We just sat in silence for a while on the bench in the park.  Finally Coral seemed to recover.  Sadness in heaven?  Even good people like Coral discouraged?  Could the end of the world be coming after all?  What was killing all the children?
"They are," said Coral, reading my mind.  "People."
"I know, but in greater numbers than ever?  That is hard to believe."
"Come and see for yourself," said Coral in an indifferent voice. "Although I don't suppose you are up to it!"
"Yes, if it is that bad, I had better go and see. I shouldn't put it off.  I have been worried about the future of earth, but I guess I thought heaven was eternal."
"Not unless people learn to preserve life.  If they don't value life, they soon won't be able to sustain life.  Life as we know it will end.  People aren't learning their lessons any more.  They have given up improving themselves. If the savages overrun the civilized people all progress will stop."
"What can I do?" I asked, realizing that I sounded pitifully inadequate.
"You can pitch in and help me," said Coral.  "I have studied all the hereafters and I know where  the most help is needed.  If I find a spot for you, will you be willing to go into the toughest areas that exist in the hereafter?  You will have to deal with dreadful people. The worst savages you can possibly imagine."
"I thought I had already dealt with them."
"No, these are worse.  We call them the resisters. They are resisting every argument that is brought before them.  They aren't listening to anybody."

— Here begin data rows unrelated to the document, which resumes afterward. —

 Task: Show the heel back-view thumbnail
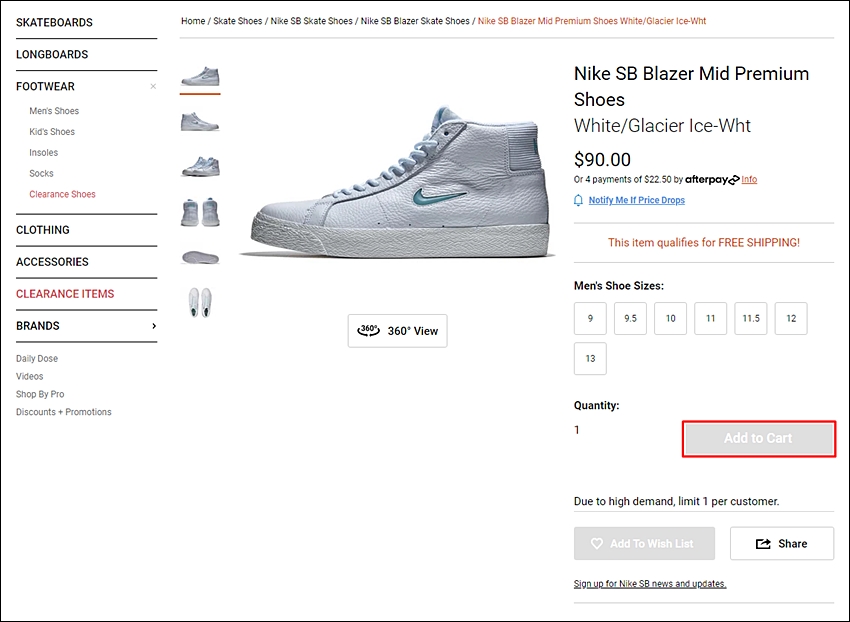[200, 212]
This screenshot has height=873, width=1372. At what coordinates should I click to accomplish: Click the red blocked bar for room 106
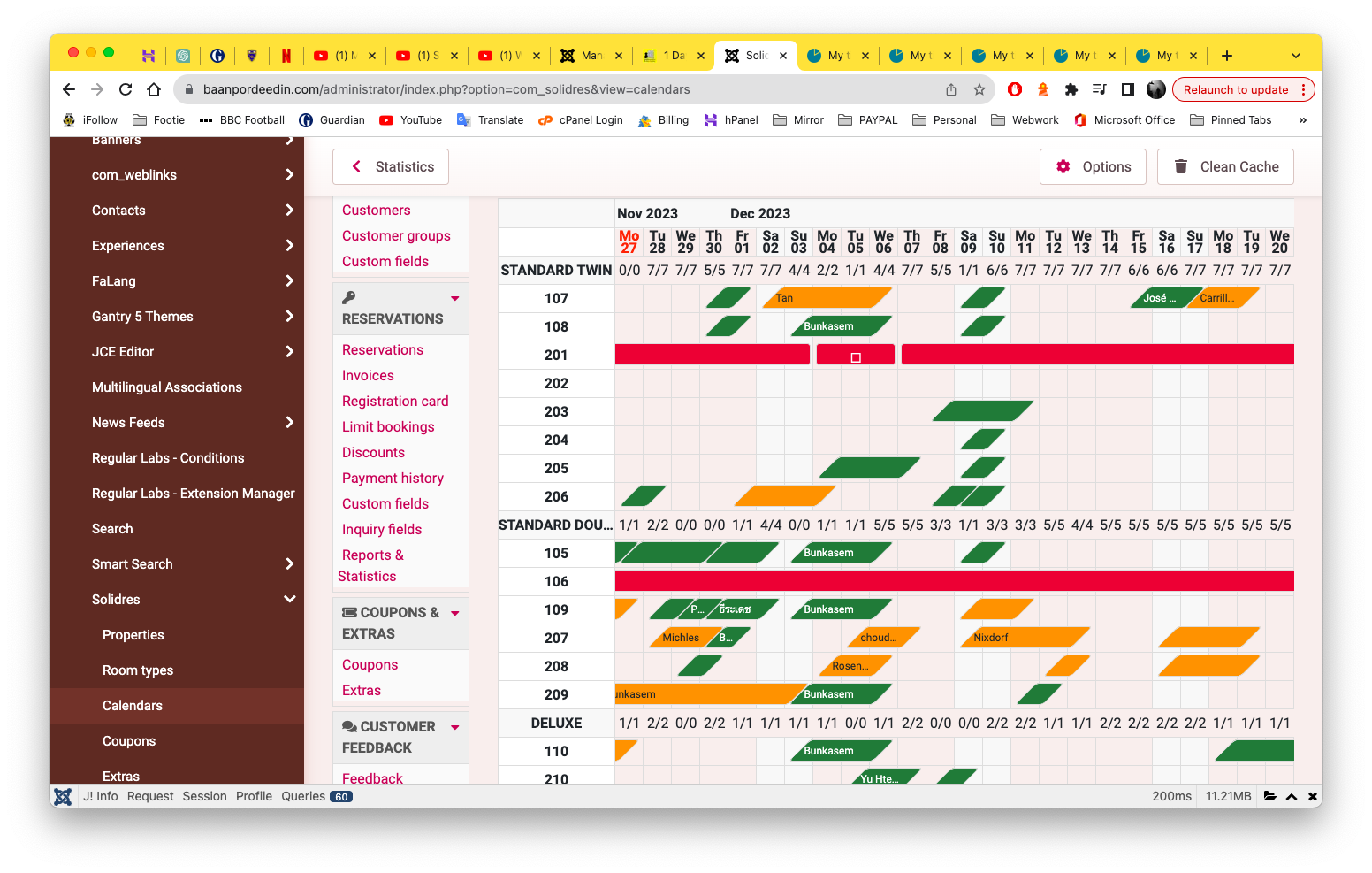pos(954,581)
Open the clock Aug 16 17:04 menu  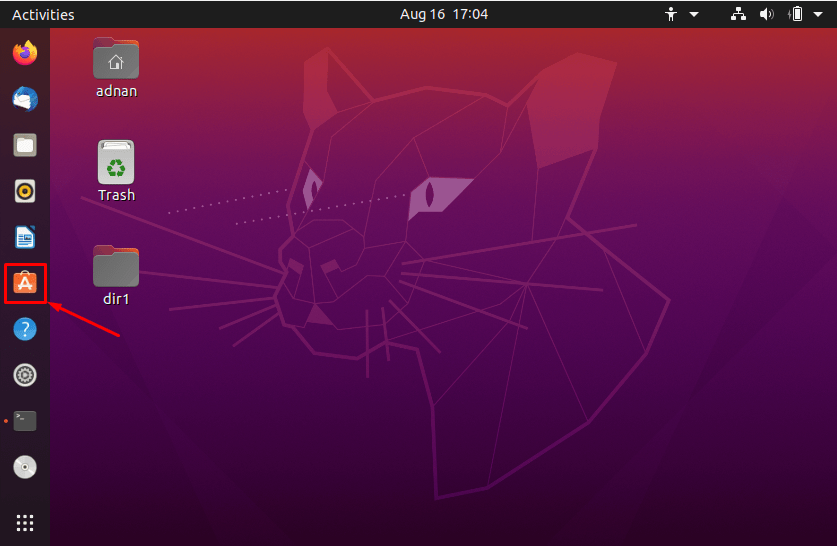tap(444, 14)
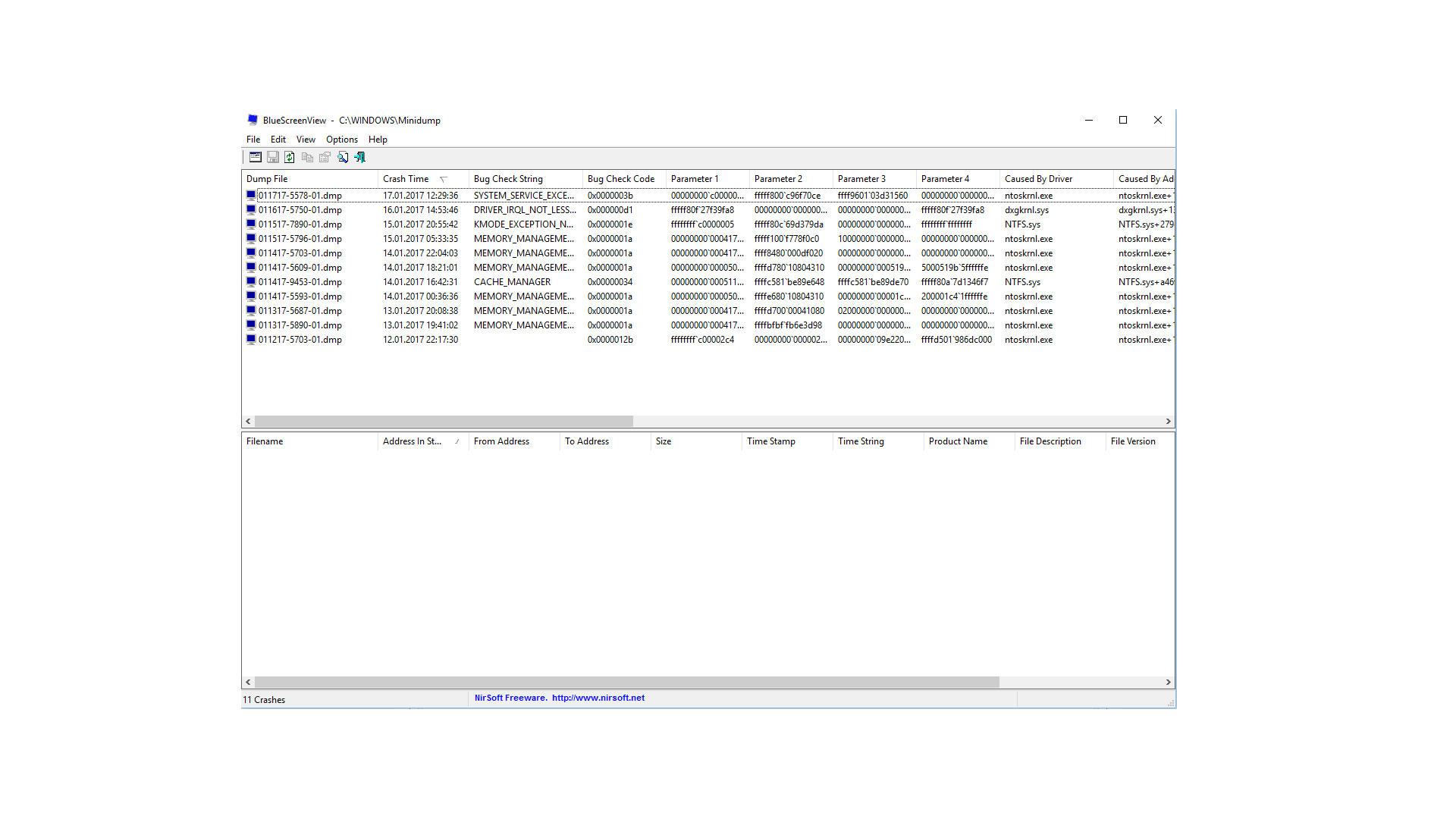Sort by the Crash Time column header

[x=406, y=179]
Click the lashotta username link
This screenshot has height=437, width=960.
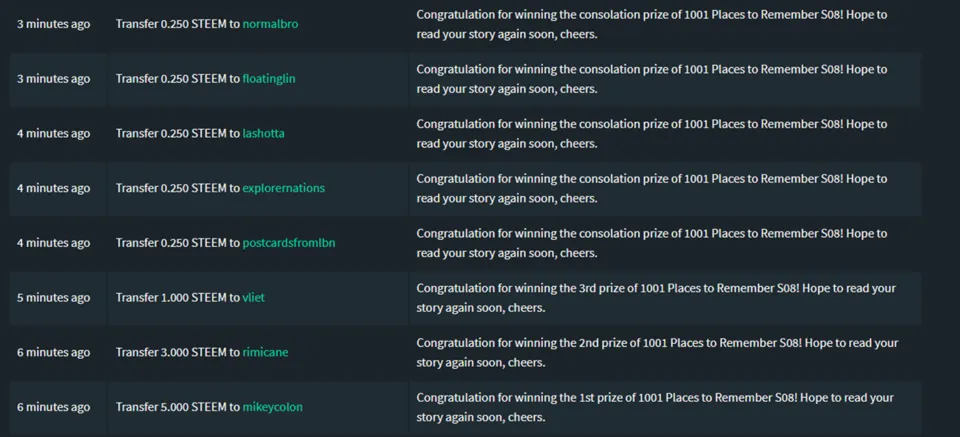point(263,134)
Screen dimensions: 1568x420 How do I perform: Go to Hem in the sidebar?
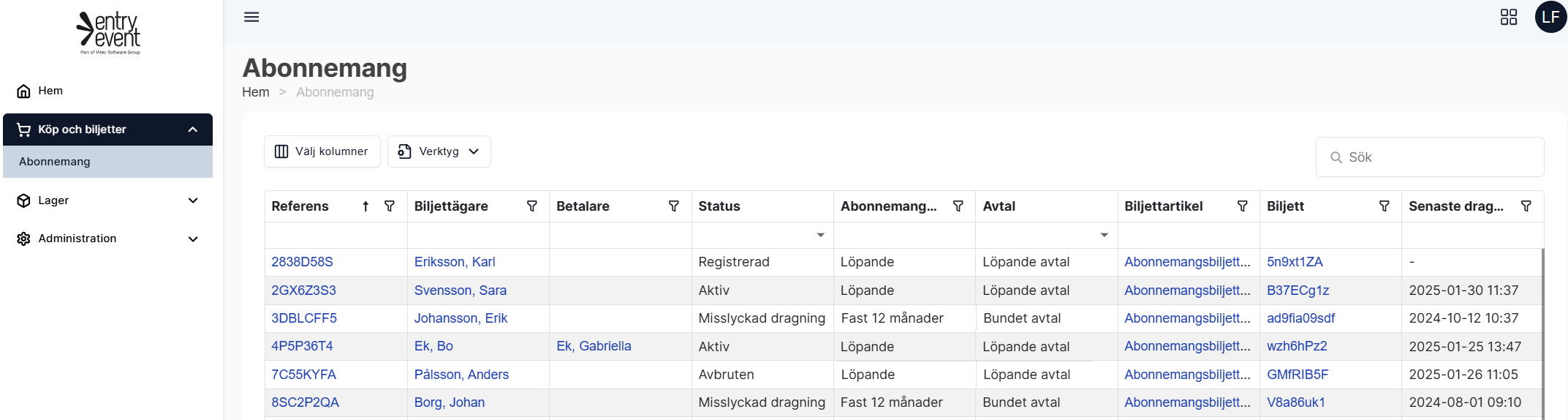click(x=50, y=91)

"Then how do we reach them?"
"We don't.  We just study them.  We don't know what will reach them.  That is why we have to study them, so we can try to figure out what happened to them.  Why they are resisting everything now.  Time is of the essence.  We must reach them before they have managed to figure out how to destroy all the galaxies.  How to end time."
"I thought I already knew people like that.  They want oblivion."
"That is what they want," said Coral. "We have them here now in endless numbers, threatening to destroy all the hereafters.  They have never been so strong."
I felt quite frightened.  We were sitting here so calmly.  Why was she telling me this?  Was Coral mad?
I didn't think I really had a choice though.  I was going to have to go with Coral and see what unimaginable hordes she was talking about, see if they really existed.  I hoped not.  I really didn't know that I was up to this, but what choice did I have?  If she said there was a terrible threat to continued life, perhaps there really was.  The idea of existence after death was such an unbelievable concept anyway.  I felt very lucky I had resurrected my spirit enough to meet up with Coral again.  Perhaps we really were not existing.  Perhaps this was the stuff of nightmares.  But Coral looked very strong.  Her eyes were steady.  She seemed to know what she was doing.
"Well, let's go," I said, "I am ready."
"Are you sure?" said Coral.
"I am sure.  I trust you, Coral.  You are my sister.  I never saw you do a bad thing.  I think you are still a good person.  What is more I think you are even stronger now.  Yes, I will follow you anywhere, even into an unimaginable hell, if you say that is where I am needed."
Coral got up silently and I began to follow her down a long dusty road.